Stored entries
·····

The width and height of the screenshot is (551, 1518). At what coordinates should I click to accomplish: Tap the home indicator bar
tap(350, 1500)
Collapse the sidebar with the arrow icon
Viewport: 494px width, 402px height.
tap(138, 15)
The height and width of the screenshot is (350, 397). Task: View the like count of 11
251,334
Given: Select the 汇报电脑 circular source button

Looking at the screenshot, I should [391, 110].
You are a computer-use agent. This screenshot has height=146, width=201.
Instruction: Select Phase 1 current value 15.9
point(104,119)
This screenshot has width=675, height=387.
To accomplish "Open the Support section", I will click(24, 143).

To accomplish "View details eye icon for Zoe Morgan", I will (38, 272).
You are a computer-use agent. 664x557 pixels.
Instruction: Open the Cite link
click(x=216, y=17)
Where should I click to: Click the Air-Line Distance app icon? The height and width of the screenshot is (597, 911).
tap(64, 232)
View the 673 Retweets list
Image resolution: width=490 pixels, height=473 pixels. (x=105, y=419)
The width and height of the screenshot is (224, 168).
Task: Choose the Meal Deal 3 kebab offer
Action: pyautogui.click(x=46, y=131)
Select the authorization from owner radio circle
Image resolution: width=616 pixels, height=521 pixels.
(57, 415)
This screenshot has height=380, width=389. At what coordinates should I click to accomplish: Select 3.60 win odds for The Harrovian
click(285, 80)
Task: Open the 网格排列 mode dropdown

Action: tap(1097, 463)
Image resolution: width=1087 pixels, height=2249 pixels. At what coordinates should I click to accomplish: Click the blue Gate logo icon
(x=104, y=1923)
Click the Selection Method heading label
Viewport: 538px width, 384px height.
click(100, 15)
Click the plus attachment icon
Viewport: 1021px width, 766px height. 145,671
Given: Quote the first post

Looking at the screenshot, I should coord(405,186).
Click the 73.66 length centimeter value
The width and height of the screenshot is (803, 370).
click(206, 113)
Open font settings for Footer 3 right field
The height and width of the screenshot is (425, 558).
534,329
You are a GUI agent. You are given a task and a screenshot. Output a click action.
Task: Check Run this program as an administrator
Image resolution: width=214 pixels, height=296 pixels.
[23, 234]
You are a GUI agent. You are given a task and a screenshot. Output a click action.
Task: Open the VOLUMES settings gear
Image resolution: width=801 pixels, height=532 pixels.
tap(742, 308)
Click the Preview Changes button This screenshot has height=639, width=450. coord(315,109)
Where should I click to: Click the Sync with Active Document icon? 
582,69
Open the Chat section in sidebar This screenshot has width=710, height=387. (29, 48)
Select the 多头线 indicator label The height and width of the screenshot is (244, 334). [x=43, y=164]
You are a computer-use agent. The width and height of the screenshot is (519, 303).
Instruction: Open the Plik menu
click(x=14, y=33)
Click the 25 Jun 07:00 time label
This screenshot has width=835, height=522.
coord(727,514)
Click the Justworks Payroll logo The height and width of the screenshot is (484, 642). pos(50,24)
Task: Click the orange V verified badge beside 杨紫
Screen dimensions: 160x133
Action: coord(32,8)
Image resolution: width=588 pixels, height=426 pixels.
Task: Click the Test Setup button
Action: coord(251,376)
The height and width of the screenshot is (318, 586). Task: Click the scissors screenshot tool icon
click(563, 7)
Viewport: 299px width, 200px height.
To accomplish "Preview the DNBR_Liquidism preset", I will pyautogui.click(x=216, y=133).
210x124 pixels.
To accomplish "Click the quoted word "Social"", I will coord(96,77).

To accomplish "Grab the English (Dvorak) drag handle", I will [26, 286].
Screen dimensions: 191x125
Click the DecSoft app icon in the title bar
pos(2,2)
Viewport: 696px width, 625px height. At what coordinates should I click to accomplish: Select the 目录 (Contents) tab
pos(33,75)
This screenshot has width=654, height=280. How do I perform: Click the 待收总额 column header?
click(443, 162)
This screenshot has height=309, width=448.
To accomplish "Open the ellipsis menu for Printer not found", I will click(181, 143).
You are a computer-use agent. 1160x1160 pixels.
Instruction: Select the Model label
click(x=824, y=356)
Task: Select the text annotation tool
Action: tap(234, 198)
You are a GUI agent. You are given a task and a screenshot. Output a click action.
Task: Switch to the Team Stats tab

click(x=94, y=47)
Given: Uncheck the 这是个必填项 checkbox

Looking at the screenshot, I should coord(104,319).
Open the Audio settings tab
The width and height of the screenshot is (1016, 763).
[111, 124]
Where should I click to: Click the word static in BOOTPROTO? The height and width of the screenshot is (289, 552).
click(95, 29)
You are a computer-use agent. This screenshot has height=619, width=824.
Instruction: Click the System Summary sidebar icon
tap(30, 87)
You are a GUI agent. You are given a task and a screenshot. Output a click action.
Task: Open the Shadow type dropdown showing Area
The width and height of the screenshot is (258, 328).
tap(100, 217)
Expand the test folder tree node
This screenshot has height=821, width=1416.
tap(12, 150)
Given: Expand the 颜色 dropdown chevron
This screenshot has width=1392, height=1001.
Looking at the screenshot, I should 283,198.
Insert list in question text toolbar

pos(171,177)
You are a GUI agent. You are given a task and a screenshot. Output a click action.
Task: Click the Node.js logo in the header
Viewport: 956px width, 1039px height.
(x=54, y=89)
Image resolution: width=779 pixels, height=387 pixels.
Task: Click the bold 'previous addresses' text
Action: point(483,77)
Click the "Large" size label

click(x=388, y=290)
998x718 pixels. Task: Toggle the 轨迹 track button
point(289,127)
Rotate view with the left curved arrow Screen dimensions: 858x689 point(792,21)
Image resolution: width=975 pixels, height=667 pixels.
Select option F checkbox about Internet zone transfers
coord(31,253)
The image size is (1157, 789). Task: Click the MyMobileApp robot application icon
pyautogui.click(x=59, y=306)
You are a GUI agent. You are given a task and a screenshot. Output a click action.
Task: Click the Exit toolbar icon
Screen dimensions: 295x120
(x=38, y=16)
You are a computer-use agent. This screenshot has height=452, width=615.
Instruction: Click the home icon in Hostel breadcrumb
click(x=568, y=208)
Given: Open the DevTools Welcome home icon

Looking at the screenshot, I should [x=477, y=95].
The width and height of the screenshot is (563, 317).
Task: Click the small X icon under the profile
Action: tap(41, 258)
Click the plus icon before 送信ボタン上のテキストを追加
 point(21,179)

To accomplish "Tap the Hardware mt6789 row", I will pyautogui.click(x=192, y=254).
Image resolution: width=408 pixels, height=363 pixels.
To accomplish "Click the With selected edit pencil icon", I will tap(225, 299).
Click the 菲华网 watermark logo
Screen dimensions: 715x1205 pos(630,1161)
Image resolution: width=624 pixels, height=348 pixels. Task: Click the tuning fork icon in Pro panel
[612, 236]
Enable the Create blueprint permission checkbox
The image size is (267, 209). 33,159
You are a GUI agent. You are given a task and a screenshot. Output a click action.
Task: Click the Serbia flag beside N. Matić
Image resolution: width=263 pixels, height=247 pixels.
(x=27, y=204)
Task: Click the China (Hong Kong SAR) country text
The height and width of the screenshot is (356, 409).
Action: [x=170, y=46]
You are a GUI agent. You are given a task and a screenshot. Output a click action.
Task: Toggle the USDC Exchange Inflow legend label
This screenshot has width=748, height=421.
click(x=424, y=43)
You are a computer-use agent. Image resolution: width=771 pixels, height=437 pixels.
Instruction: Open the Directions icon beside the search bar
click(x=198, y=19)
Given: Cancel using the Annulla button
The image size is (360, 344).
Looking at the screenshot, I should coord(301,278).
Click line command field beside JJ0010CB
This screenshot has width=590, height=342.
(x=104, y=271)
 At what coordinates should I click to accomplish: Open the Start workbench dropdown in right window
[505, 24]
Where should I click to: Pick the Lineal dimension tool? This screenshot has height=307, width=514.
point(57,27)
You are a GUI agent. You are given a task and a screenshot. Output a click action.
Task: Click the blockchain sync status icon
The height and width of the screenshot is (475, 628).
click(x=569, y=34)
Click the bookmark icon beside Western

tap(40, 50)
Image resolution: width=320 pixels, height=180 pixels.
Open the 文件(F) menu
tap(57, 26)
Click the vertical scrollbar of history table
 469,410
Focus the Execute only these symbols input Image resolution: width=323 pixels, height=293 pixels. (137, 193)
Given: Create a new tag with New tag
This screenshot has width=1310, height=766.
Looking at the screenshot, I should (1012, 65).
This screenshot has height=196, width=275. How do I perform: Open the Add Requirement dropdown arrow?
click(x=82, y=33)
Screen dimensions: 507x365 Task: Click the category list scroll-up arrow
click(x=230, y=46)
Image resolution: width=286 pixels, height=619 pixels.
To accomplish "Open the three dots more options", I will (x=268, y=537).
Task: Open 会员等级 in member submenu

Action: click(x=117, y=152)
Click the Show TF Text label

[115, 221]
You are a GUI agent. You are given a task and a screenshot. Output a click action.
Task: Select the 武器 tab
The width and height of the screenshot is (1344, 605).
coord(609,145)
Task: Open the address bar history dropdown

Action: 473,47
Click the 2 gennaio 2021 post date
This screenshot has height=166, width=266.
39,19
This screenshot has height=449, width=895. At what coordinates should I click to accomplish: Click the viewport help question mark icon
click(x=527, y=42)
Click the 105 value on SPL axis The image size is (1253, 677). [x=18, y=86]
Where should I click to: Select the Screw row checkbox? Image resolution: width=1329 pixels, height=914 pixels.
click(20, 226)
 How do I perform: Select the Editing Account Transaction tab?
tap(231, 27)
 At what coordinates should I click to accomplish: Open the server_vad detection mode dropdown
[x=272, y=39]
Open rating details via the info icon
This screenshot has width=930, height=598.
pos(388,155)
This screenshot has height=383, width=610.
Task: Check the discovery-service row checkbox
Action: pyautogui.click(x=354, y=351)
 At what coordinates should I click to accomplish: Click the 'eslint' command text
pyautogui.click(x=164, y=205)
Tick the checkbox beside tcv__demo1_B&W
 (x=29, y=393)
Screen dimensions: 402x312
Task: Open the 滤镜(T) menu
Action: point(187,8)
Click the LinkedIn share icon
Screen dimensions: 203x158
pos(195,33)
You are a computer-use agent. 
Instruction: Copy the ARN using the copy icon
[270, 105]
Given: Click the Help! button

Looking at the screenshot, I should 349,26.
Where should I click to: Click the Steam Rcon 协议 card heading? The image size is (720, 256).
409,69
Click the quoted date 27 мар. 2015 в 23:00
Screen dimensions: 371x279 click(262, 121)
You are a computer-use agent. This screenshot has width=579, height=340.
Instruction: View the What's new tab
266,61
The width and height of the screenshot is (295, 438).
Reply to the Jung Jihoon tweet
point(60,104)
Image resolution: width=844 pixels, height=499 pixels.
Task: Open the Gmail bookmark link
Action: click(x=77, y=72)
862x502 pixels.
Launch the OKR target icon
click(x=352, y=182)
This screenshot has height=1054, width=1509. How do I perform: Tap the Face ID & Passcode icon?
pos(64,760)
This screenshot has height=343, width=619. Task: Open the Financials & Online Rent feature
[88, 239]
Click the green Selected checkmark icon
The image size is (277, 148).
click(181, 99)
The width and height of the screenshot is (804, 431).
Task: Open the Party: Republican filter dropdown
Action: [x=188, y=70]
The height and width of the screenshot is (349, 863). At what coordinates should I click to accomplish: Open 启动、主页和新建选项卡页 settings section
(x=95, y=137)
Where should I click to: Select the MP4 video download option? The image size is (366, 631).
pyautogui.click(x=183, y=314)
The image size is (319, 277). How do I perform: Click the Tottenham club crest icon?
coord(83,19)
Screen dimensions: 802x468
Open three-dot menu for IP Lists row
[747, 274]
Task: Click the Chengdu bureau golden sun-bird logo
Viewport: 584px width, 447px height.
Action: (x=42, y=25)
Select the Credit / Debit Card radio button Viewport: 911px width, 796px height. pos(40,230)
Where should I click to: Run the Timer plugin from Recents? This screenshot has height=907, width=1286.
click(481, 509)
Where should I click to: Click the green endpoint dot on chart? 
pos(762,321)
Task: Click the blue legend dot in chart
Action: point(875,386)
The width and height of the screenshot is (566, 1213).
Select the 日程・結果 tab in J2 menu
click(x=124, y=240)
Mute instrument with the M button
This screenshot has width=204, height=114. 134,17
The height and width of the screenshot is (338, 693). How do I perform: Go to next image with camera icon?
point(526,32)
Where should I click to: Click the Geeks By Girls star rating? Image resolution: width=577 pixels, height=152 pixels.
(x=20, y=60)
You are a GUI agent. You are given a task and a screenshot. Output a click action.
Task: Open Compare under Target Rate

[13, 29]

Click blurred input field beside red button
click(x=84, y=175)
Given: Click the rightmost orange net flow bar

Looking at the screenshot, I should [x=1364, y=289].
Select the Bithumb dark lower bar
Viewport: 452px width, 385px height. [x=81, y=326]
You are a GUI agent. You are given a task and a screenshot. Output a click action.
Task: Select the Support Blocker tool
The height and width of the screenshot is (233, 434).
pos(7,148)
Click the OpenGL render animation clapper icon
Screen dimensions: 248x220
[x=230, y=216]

·····

Problem details: Using the data above, reproduce exactly the lines between those holding "Task: Open the Shadow" and "Rotate view with", inclusive, and no others.

Finished task:
Task: Open the Shadow type dropdown showing Area
The width and height of the screenshot is (258, 328).
tap(100, 217)
Expand the test folder tree node
This screenshot has height=821, width=1416.
tap(12, 150)
Given: Expand the 颜色 dropdown chevron
This screenshot has width=1392, height=1001.
Looking at the screenshot, I should 283,198.
Insert list in question text toolbar

pos(171,177)
You are a GUI agent. You are given a task and a screenshot. Output a click action.
Task: Click the Node.js logo in the header
Viewport: 956px width, 1039px height.
(x=54, y=89)
Image resolution: width=779 pixels, height=387 pixels.
Task: Click the bold 'previous addresses' text
Action: point(483,77)
Click the "Large" size label

click(x=388, y=290)
998x718 pixels. Task: Toggle the 轨迹 track button
point(289,127)
Rotate view with the left curved arrow Screen dimensions: 858x689 point(792,21)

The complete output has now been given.